--- START ---

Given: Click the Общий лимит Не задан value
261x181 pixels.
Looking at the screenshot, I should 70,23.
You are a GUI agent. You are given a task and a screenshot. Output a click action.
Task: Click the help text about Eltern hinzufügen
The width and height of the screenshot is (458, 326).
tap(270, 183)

--- END ---

• [The problem]
The material above is to be transcribed in full, exactly as it stands.

• [Task solution]
Given: Click the Общий лимит Не задан value
261x181 pixels.
Looking at the screenshot, I should 70,23.
You are a GUI agent. You are given a task and a screenshot. Output a click action.
Task: Click the help text about Eltern hinzufügen
The width and height of the screenshot is (458, 326).
tap(270, 183)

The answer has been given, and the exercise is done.